• Document text
Retailers may have breakfast, lunch and snacking sorted, but as competition builds for all these occasions, is it time to build on the dinnertime offer?
Dinner is generally the biggest meal of the day and, therefore, surely, has the potential to offer the biggest sales. Yet it seems many c-store retailers are leaving these sales for the supermarkets and eateries. Perhaps it’s time for retailers to get a serving of that dinnertime occasion.
There are a few routes retailers can go down if they want to be the destination store for an evening meal, and some inspirational retailers have managed to develop just the right solutions for their shoppers.
Gregory Cochrane, who runs Eurospar Binnian Fresh Foods and Fresh Food Centre in Kilkeel, County Down, says his meal-for-tonight offering is becoming the most important part of both stores’ business.
He points out that evening category is now a crucial part of the business, and sells a range of meals made in store, called Kitchen, plus those prepared by the in-store butcher. “An in-store master butcher has his own premises in the town, but he also has a counter in our stores. People trust him and know he uses good-quality locally-sourced ingredients.
The UK’s favourite home-cooked meals
HIM Research and Consulting asked which meals are made at home in a typical week
Roast dinner 48%
Spaghetti Bolognese 37%
Sausage and mash 33%
Stir fry 31%
“We’ve also launched a range of 20-odd lines of extra-lean meals including chicken curry and basmati rice, Asian noodles, Thai noodles, butternut squash chips and so on.

• Problem to solve
In the article on dinnertime sales, what is the range of meals made in store called, please? The records that follow were taken from a separate source.

Entries for pointing to words and elements:
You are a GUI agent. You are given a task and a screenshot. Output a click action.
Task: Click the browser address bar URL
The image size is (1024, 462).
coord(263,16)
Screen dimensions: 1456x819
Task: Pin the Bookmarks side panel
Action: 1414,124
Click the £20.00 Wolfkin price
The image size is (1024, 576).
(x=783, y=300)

• Exercise response
Kitchen.